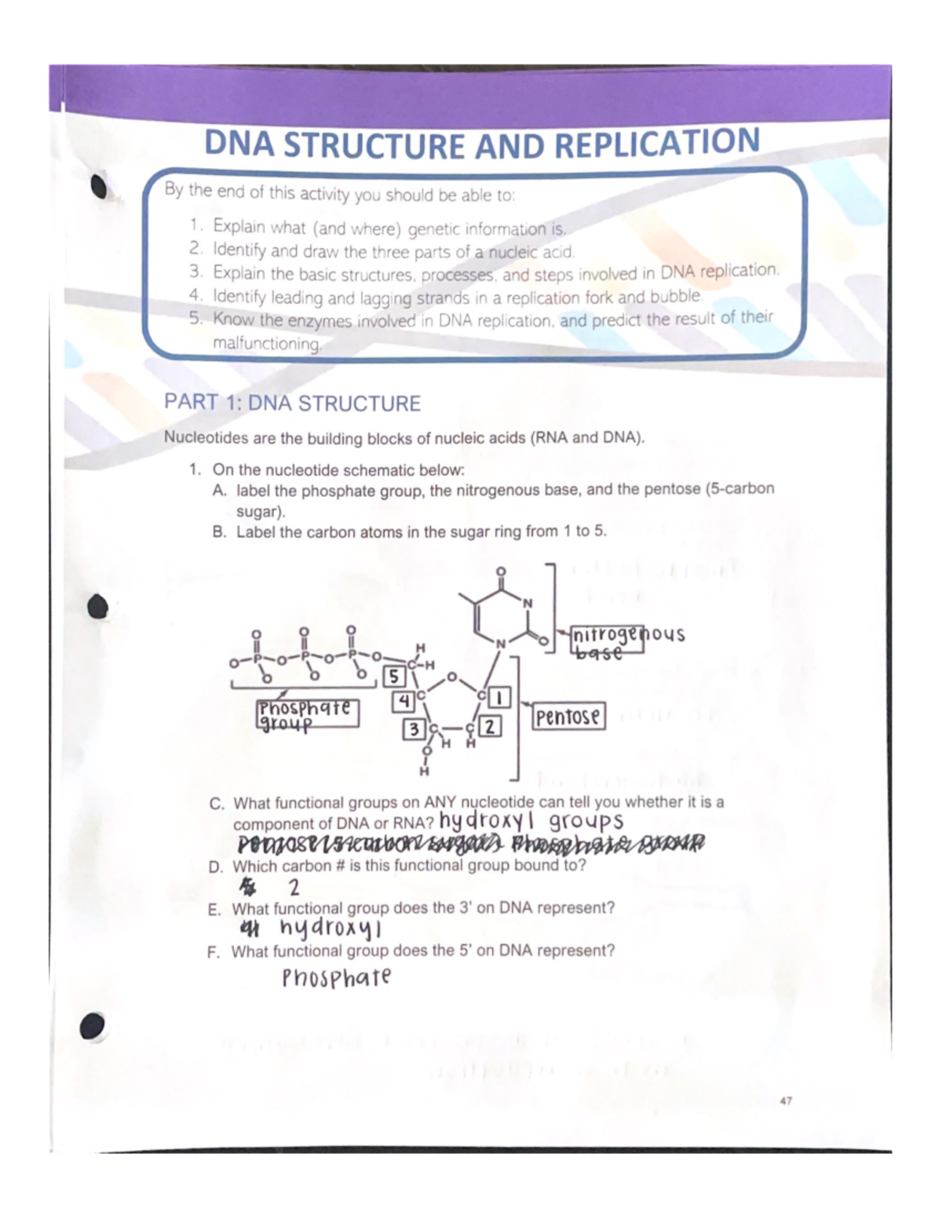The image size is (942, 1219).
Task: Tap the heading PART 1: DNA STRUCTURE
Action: [x=292, y=403]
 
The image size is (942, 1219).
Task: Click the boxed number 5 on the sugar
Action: [x=393, y=677]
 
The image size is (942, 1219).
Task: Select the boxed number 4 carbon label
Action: [x=403, y=700]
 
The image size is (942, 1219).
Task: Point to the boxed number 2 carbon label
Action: [x=490, y=726]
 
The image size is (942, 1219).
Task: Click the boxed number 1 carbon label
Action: [x=500, y=696]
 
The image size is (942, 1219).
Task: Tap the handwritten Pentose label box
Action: [x=568, y=717]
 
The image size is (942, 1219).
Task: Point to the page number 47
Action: [x=786, y=1101]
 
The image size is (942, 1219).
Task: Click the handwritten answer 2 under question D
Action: [x=294, y=889]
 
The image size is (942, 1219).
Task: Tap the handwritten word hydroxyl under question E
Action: [x=330, y=929]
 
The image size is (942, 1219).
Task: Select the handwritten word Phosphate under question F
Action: [x=337, y=979]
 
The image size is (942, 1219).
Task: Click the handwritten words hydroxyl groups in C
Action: [x=531, y=822]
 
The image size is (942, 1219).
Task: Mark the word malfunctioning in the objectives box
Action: [x=267, y=344]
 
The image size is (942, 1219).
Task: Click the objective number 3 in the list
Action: [x=195, y=272]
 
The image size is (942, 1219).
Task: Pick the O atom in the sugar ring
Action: [x=451, y=676]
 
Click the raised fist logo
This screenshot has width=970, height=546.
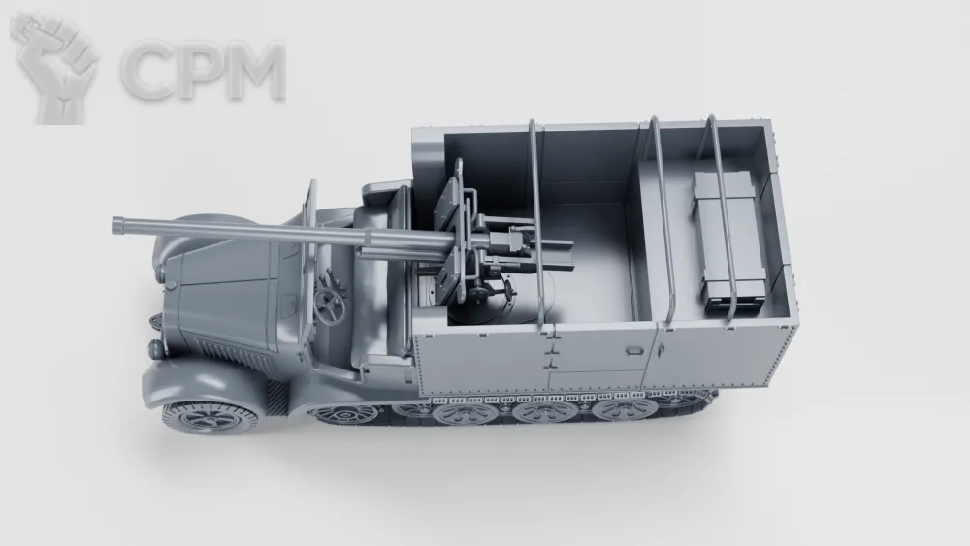tap(55, 68)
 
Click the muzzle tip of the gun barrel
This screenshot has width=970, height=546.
tap(115, 225)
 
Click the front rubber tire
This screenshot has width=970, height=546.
tap(210, 417)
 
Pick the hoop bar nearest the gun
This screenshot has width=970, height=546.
tap(535, 223)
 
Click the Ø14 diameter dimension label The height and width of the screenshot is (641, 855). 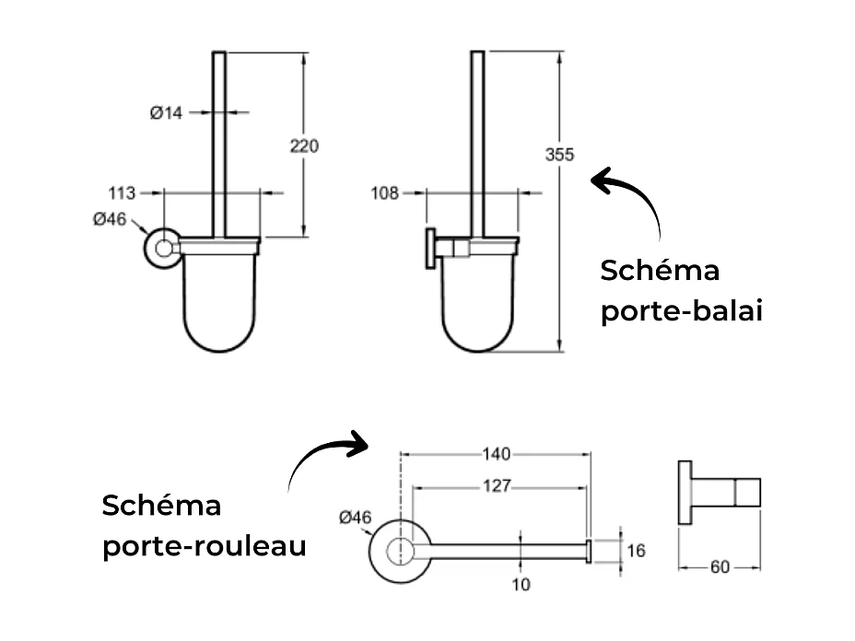pos(167,113)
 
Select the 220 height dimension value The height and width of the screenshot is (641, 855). pos(304,146)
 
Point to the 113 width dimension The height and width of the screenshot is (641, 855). pos(123,193)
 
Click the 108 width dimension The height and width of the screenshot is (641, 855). pos(384,193)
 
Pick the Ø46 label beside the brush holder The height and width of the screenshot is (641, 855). pos(109,219)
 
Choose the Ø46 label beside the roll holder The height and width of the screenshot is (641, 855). pos(355,518)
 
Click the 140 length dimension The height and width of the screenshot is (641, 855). pos(496,454)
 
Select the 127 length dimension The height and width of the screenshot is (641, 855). pos(496,486)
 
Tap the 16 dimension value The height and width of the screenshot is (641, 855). pos(636,551)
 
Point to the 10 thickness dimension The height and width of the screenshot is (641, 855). pos(521,584)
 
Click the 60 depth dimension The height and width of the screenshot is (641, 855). pos(720,567)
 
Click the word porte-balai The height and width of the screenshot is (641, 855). pos(682,311)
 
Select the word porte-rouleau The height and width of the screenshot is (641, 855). pos(204,546)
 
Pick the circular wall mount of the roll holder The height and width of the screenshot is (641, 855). pos(398,551)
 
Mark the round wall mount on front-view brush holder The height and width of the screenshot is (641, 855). pos(163,249)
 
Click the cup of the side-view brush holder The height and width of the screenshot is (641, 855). pos(479,304)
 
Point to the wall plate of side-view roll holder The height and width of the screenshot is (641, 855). pos(685,494)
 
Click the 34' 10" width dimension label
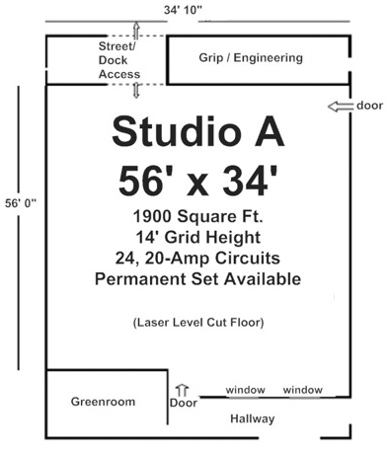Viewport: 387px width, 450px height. pyautogui.click(x=183, y=10)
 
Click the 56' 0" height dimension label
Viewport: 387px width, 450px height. pyautogui.click(x=21, y=203)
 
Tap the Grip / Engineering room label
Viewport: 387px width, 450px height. pyautogui.click(x=251, y=58)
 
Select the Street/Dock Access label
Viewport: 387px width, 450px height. pyautogui.click(x=119, y=60)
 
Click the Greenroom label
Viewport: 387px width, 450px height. pyautogui.click(x=103, y=402)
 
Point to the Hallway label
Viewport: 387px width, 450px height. pyautogui.click(x=253, y=418)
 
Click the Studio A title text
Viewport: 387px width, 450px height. pyautogui.click(x=197, y=131)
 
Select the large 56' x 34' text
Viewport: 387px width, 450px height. pyautogui.click(x=197, y=181)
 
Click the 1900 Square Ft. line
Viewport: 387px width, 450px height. pyautogui.click(x=197, y=216)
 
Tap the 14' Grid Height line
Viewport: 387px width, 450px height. pyautogui.click(x=198, y=237)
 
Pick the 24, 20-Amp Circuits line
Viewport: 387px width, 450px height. pyautogui.click(x=197, y=259)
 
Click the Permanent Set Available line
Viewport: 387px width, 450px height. pyautogui.click(x=197, y=279)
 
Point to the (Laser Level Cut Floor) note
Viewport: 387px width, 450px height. pyautogui.click(x=198, y=322)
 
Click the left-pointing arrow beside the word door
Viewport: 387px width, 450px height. pyautogui.click(x=340, y=107)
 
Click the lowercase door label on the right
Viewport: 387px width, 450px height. pyautogui.click(x=370, y=106)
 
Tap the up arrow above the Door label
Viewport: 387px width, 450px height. pyautogui.click(x=182, y=391)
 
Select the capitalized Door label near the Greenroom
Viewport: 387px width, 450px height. pyautogui.click(x=184, y=403)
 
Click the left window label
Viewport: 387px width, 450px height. pyautogui.click(x=246, y=390)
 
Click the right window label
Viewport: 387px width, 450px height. pyautogui.click(x=303, y=390)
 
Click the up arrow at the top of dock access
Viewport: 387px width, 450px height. pyautogui.click(x=136, y=31)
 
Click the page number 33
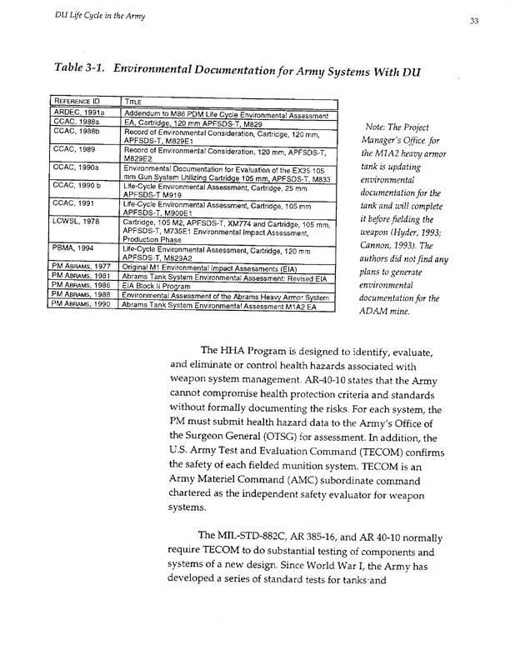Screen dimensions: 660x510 pos(472,22)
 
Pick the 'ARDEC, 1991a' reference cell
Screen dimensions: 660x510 pos(79,112)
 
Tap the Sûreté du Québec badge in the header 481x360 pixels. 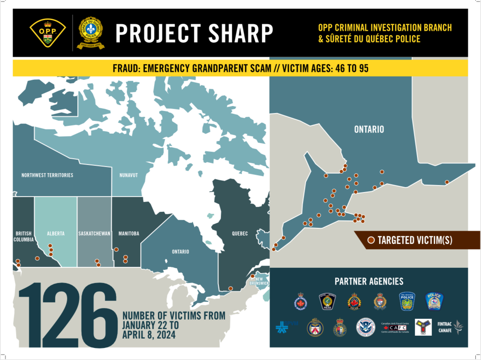91,33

SHORT PROBLEM:
List every line above that contains the word "roll".

THE RESPONSE:
Choose the Ø46 label beside the roll holder The height and width of the screenshot is (641, 855). pos(355,518)
Pick the circular wall mount of the roll holder The height and width of the screenshot is (641, 855). pos(398,551)
Point to the wall plate of side-view roll holder The height and width of the screenshot is (641, 855). pos(685,494)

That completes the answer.